Chapter 6: Would Tomorrow Be Another Day?
As night fell upon the sleepy house, I was still sitting at Bonnie's bed side. I knew I had to become a better mom and fast. This new baby needed a mother from the very start. I didn't want to be the kind of mother I had been to Bonnie. Bonnie and this new baby were going to have two loving parents; at least that's what I was saying inside my head. Deep down I knew that's what I wanted. I wanted to be a loving and caring family.
I could feel myself falling asleep as I watched over my daughter. I needed to get some sleep I had been up since six this morning. I could feel my eyes go heavy as sleep began to take over. Shutting my eyes for just a quick second I could feel my head falling. Before I knew it I was asleep. The next thing that happened took me by surprise.
As I opened my eyes I saw myself sitting in my bed with a new born baby in my arms. The baby looked up at me with happiness in it's eyes. Holding the baby close I kissed it's forehead. "Mother, mother," I heard Bonnie's cheerful voice come as I saw her running over to my bed. She looked so happy to have a new sibling. I knew in a way that she was lonely and I also knew having a new brother or sister to play with would make things a little better. Yes, Beau was a good playmate for Bonnie, but at the end of the day Beau couldn't replace someone Bonnie could play with after super or before bedtime.

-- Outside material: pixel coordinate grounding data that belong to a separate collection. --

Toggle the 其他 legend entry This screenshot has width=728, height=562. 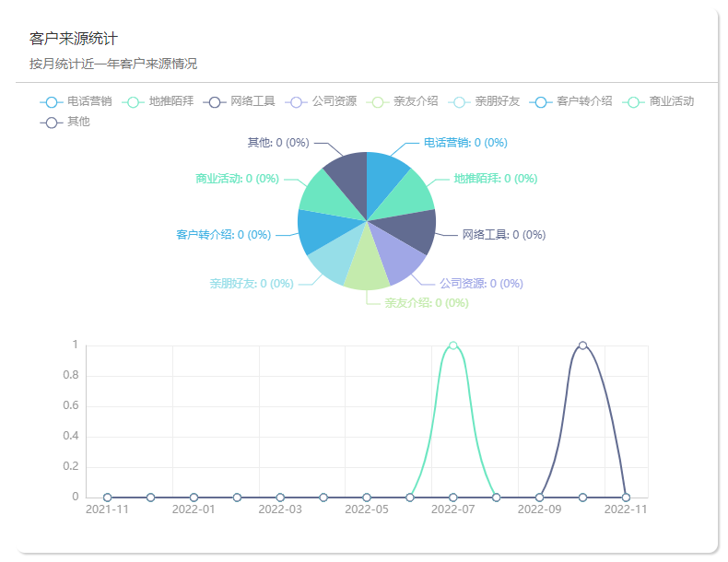pos(65,122)
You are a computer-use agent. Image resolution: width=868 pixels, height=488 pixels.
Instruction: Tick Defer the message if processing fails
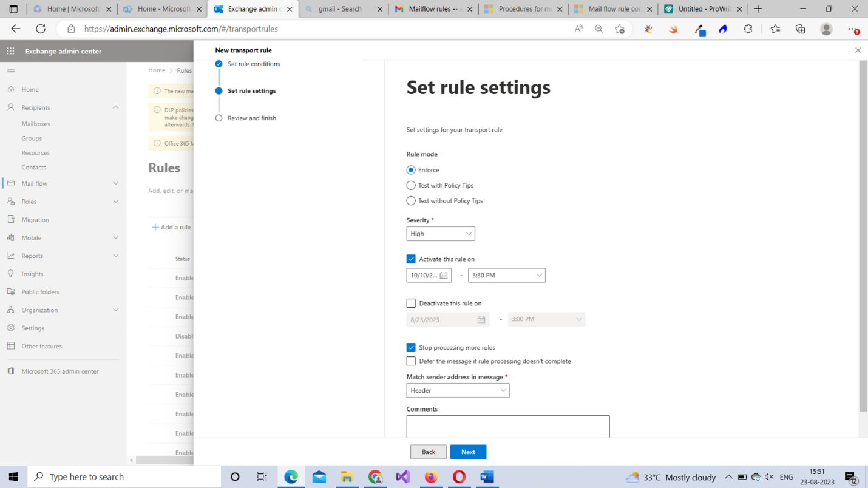point(411,361)
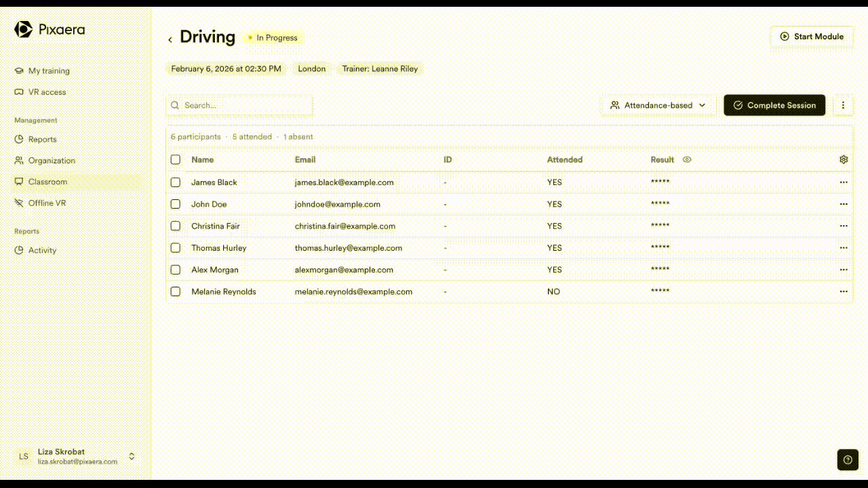Click the Pixaera logo icon

(x=24, y=29)
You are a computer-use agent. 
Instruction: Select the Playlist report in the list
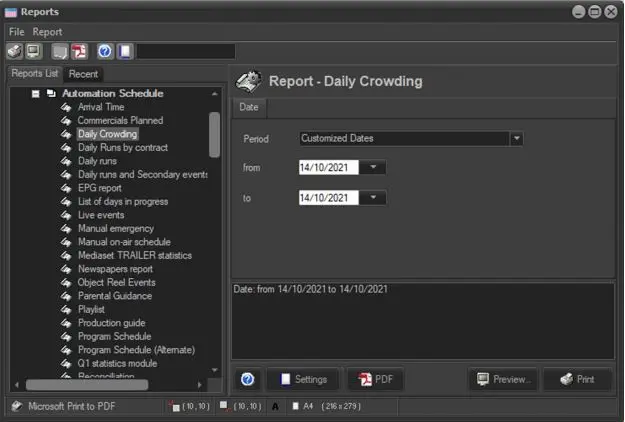click(x=93, y=310)
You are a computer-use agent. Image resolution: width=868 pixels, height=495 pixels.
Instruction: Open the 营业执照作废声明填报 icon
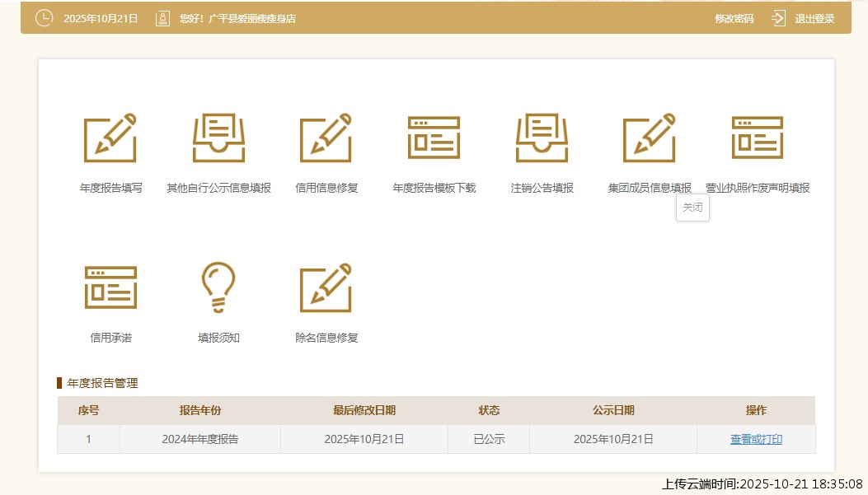(x=757, y=138)
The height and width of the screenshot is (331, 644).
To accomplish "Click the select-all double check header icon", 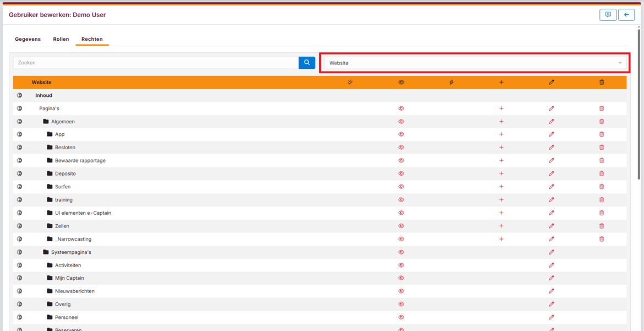I will [x=350, y=82].
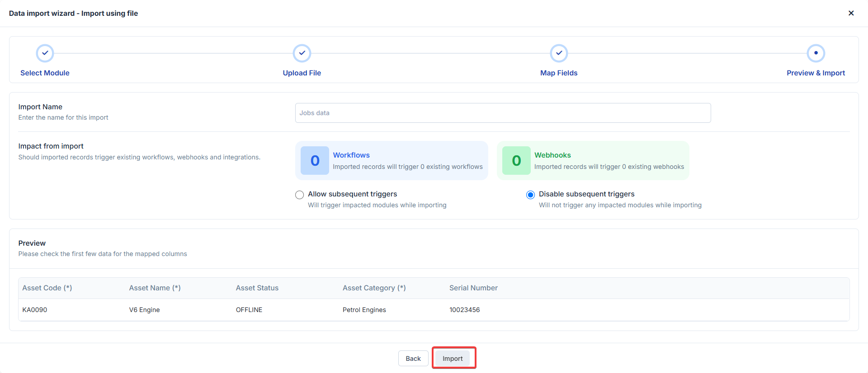The image size is (868, 373).
Task: Click the blue Workflows count badge
Action: pos(315,161)
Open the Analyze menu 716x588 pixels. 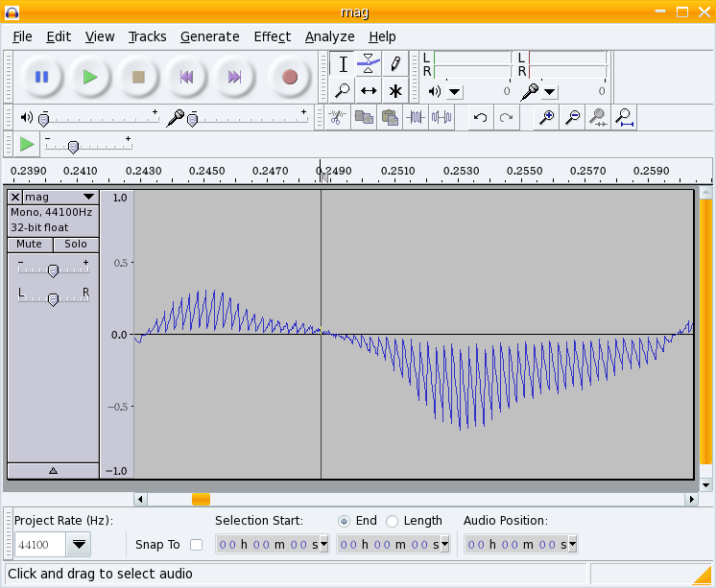(329, 36)
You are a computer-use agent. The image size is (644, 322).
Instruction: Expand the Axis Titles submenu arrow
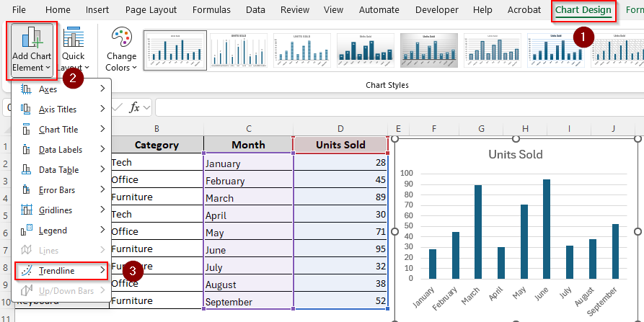pos(102,109)
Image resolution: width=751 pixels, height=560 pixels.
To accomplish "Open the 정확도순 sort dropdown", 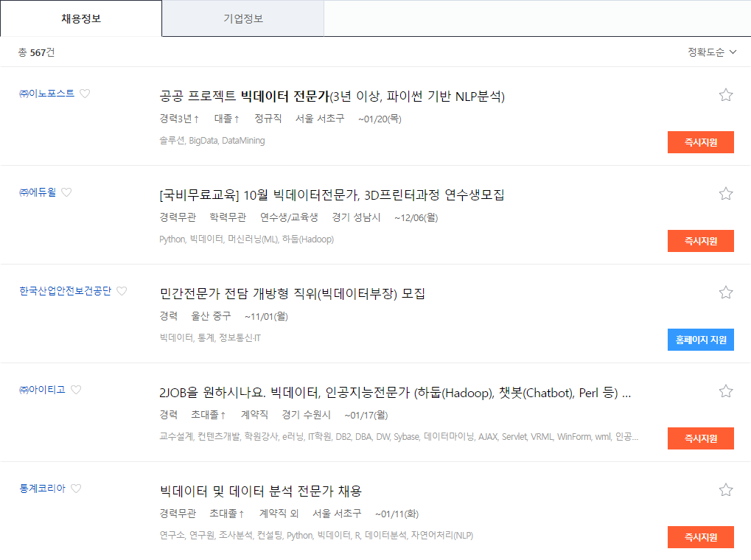I will click(710, 52).
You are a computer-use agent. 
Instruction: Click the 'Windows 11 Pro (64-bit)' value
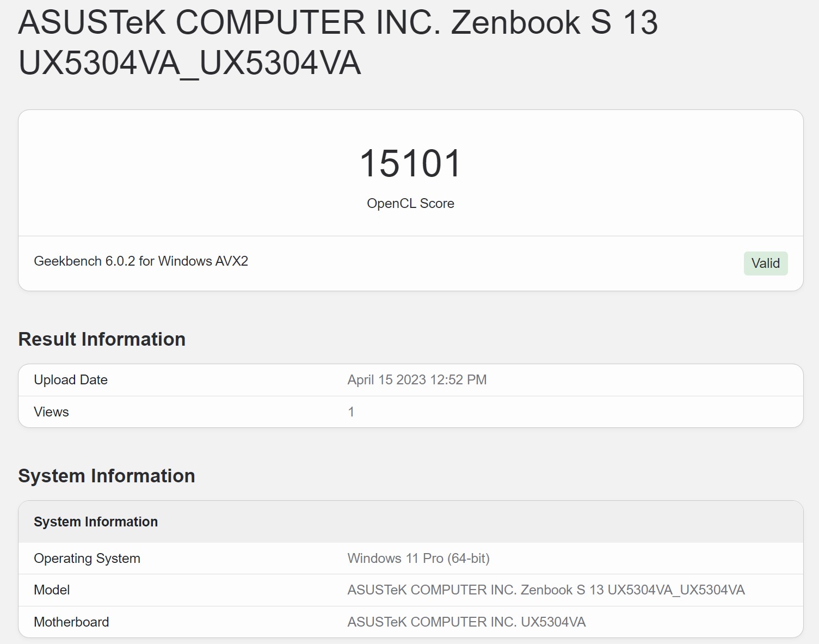click(x=418, y=559)
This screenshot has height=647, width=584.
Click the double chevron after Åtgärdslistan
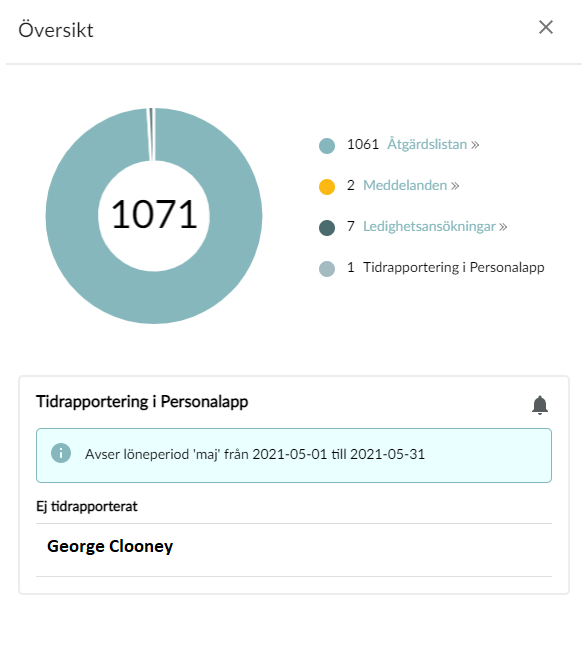tap(475, 145)
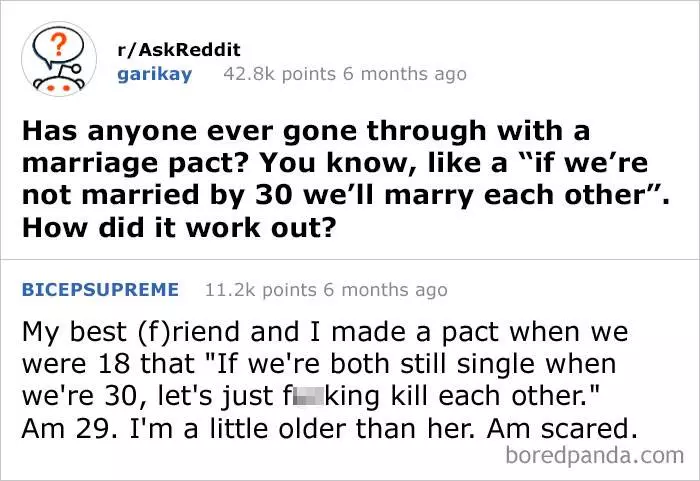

"Keep your voice down dear," my dream self told her, while I watched from the corner of the room. Coming closer Bonnie peaked at her new sibling. Trying her best she tried to be quiet for the sake of her new sibling. The last thing she wanted to do was make the baby cry.
Walking up Rhett gave me a kiss, then proceeded to pick up Bonnie so she could see better. "Bonnie, you have to stop wiggling," Rhett said with a laugh. Bonnie was being a little jumpy and such as Rhett tried to keep her still.
Getting out of Rhett's arms Bonnie got on the bed with me. Looking down at her new baby sister she smiled. "What are we going to name her?" she asked looking at me than at Rhett with wide eyes. She couldn't wait to name her little sister. By the looks of it Bonnie looked as if she was going to jump off the bed from waiting so long. "What are we going to name her?" Bonnie asked again as she began getting very excited.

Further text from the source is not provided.